Mohammed argues that he has alleged adverse actions that might have dissuaded a reasonable worker from reporting allegedly unlawful practices, including termination, recission of remote work privileges, enhanced supervision, and exclusion from research and authorship credit. Filing No. 18 at 10. He argues that these actions were not “minor changes” but substantial professional setbacks resulting in harm to his career prospects. Id. He argues that inferences of causation plausibly arise from the short time between his May 1, 2023, complaint the May 19, 2023, notice of that complaint to Defendants “including Dr. Xia,” and the imposition of increased scrutiny and exclusion from research. Id. at 11. He likewise asserts that a pattern of retaliation closes the purported 19-month gap between his report of discrimination and his termination. Id. Mohammed also points to his allegation that but for his complaint of race-based discrimination, he would not have suffered these adverse actions, which he asserts is sufficient to support his claim past the motion-to-dismiss stage. Id. (citing Blomker v. Jewell, 831 F.3d 1051 (8th Cir. 2016)). He also asserts that it is improper for the Court to consider purported justifications for adverse
actions at this stage of the litigation. Id. In reply, Defendants continue to dispute the sufficiency of the alleged adverse actions. Filing No. 19 at 7. They also argue that there is no authority that a 19-month gap between protected activity and termination establishes causation. Id. Defendants dispute Mohammed’s reliance on Blomker because Mohammed does not allege that all Defendants were even aware of the protected activity.

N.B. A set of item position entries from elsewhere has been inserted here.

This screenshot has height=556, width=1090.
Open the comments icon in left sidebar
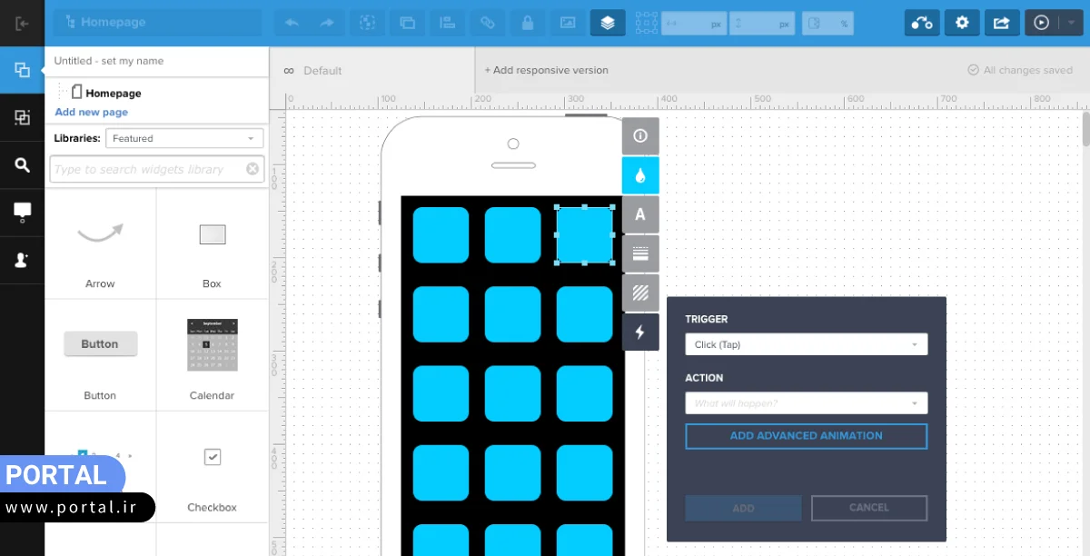tap(23, 212)
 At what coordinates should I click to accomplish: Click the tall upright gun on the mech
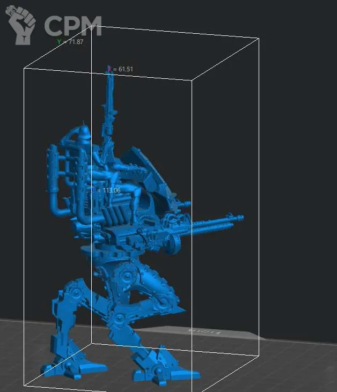111,102
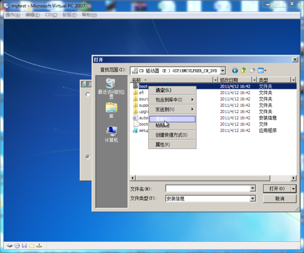Click the horizontal scrollbar right arrow
This screenshot has height=253, width=304.
294,178
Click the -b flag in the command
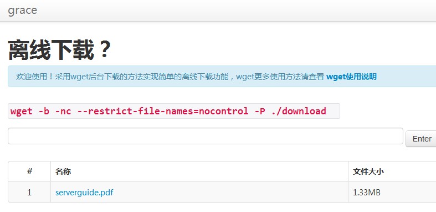436x212 pixels. pos(44,111)

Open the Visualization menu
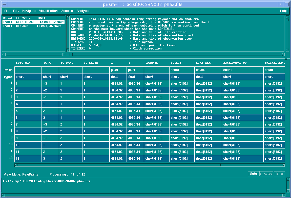point(48,11)
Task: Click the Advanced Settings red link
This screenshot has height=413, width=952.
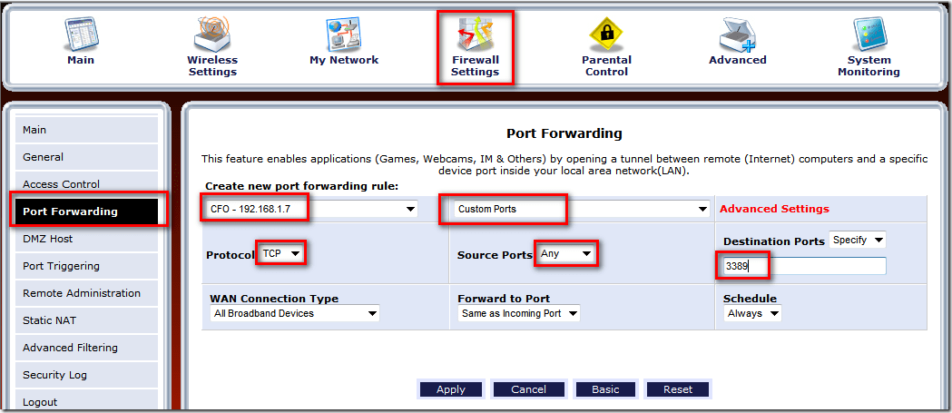Action: click(774, 209)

Id. at 7–8. Defendants argue that Mohammed instead relies on conclusory and subjective allegations that there was a series of adverse actions based on race. Id. at 8. c. Mohammed Does Not Plausibly Plead a Casual Connection Between Protected Conduct and Adverse Action i. Applicable Standards In retaliation cases under NFEPA or Title VII, the plaintiff “must [make] a prima facie case showing three elements: (1) [he] engaged in statutorily protected activity; (2) the employer took an adverse action against [him]; and (3) . . . a causal connection [existed] between the adverse action and the protected activity” (internal quotation marks and citation omitted). Canning v. Creighton Univ., 995 F.3d 603, 615 (8th Cir. 2021). As
to the “protected activity” element, the plaintiff must have an objectively reasonable belief that an actionable violation of the law in question has occurred for his or her complaint about conduct to qualify as protected activity. Gibson v. Concrete Equip. Co., Inc., 960 F.3d 1057, 1064–65 (8th Cir. 2020) (citing Brannum v. Missouri Dep't of Corr., 518 F.3d 542, 548–49 (8th Cir. 2008)). Under NFEPA or Title VII, a plaintiff must also sufficiently allege facts to infer a “causal connection” between his or her protected activity and the adverse employment action. Brown, 131 F.4th at 627–28 (citing Knapp v. Ruser, 901 N.W.2d 31, 48 (Neb. 2017), for this requirement for a NFEPA retaliation claim).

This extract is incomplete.